EndBASIC’s design strictly adheres to these principles. From the very beginning, I’ve tried to keep a clear split between the language parser (lexing, AST construction, expression evaluation, and program execution) and the commands that form the standard library. Going back to the previous example, the language parser has no special knowledge of PRINT. All the parser knows when it sees PRINT is that there is a call to some command that may or may not be defined. It’s up to the caller of the parser to install that symbol, and if it isn’t installed into the interpreter, then the interpreted programs will have no means of touching the console. (Lua is similar in this regard.)

With the EndBASIC 0.5 release, I’ve gone one step further and drawn the firm line that separates the language parser and the standard library by putting them into separate crates: endbasic-core and endbasic-std. This separation makes it easy to keep the dependencies of the core to a minimum and also helps ensure that the APIs exposed by the core are sufficient to support this level of decoupling.

As of this writing, the EndBASIC core interpreter weighs around 2,500 lines (excluding tests) and a simple Rust program that loads the interpreter is about 480kb after stripping symbols. It’s not the tiniest interpreter you will find (Lua is 247kb), but it’s a pretty small library by today’s standards if you ask me—especially considering I’ve put near to no effort in optimizing it for size.
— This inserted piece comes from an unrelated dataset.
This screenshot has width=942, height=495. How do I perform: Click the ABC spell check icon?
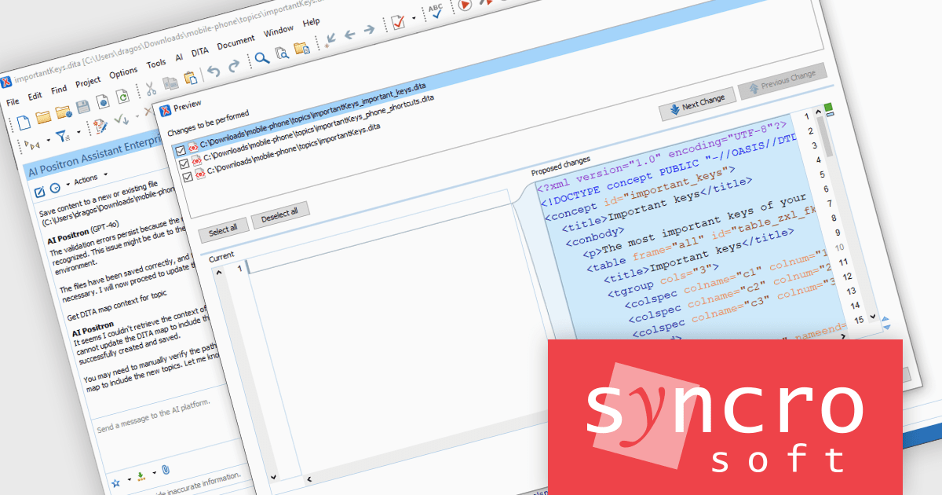[x=435, y=10]
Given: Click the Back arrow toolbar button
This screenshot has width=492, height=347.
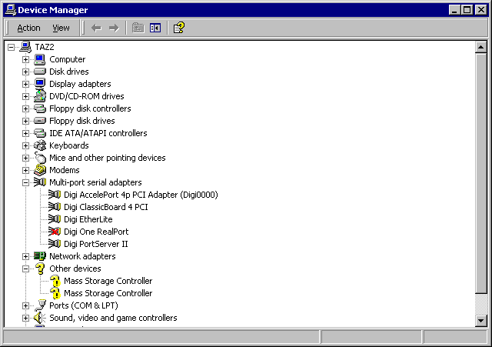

In this post, I want to take you through the basics of embedding the interpreter into a Rust program. To do so, we will go through a couple of examples that illustrate how to bridge the gap between interpreted EndBASIC code and native Rust code.

WARNING: Please be aware that the Rust API is still in flux and I’m making no backwards compatibility promises until EndBASIC 1.0, and I can’t predict when that’ll be.

The basics with an empty machine

The EndBASIC interpreter is defined as an abstract machine represented by the Machine type in the endbasic-core crate. In its simplest form, we can run a piece of EndBASIC code by doing:

// The script we want to run.
let script = r#"first_var = 123: second_var = "foo""#;

// Create an empty machine (no builtin commands nor functions) and run the script.
let mut machine = endbasic_core::exec::Machine::default();
block_on(machine.exec(&mut script.as_bytes()).expect("Execution failed");

And, later on, we can observe the side-effects that our sample script program had on the machine (and on the machine itself; nowhere else):

assert_eq!(123, machine.get_var_as_int("first_var").unwrap());
assert_eq!("foo", machine.get_var_as_string("second_var").unwrap());

Easy, isn’t it? We started by creating an empty Machine object that contains zero builtin commands or functions and then gave it some code to run via exec. Because the machine isn’t hooked to any native callables, it’s impossible for the parsed code to escape the interpreter: all the script can do is modify symbols within the interpreter (and maybe enter an infinite loop).

Of special interest here is the need for block_on. Because EndBASIC provides first-class integration with the web, all of the interpreter is async-friendly… which means that it’s on you to explicitly block for the results of exec. Which is a good thing because there are different crates to do this (e.g. futures or futures-lite) so you can choose the one that best fits your needs.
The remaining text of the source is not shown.